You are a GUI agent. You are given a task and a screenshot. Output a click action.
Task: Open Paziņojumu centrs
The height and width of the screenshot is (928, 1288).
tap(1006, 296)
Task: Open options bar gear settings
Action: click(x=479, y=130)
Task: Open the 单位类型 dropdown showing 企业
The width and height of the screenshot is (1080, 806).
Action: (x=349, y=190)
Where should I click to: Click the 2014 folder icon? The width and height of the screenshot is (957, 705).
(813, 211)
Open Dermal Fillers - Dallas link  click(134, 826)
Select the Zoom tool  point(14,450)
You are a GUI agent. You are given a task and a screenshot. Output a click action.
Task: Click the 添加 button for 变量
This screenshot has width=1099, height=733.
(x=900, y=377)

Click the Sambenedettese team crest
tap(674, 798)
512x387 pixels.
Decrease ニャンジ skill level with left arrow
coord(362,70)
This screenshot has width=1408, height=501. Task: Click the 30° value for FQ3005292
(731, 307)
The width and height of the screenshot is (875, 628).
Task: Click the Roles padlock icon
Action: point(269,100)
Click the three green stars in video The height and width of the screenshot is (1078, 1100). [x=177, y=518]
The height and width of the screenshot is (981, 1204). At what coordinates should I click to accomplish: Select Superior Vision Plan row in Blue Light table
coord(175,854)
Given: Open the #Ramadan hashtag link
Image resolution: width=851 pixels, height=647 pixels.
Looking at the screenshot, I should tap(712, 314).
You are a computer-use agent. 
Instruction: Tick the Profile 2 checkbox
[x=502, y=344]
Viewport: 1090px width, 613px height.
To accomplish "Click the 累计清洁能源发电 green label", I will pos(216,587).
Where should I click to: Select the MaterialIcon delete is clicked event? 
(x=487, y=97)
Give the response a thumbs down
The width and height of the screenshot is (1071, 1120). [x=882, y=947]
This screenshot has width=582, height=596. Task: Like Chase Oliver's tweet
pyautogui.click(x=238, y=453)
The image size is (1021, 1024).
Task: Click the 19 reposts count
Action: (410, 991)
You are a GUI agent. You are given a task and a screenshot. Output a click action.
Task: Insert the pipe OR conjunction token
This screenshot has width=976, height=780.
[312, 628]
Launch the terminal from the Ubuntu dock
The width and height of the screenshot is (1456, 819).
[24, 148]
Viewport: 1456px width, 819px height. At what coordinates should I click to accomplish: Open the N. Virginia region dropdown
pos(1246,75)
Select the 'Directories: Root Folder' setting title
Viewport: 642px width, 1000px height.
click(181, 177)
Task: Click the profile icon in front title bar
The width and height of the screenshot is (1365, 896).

○ ○ ○ ○ ○ ○ ○

§ **Problem to work on**
Extract each line from the entries above that contains the word "Where".

§ **The solution**
Where should I click to: Click the 2014 folder icon? The width and height of the screenshot is (957, 705).
Where should I click to: Select the MaterialIcon delete is clicked event? 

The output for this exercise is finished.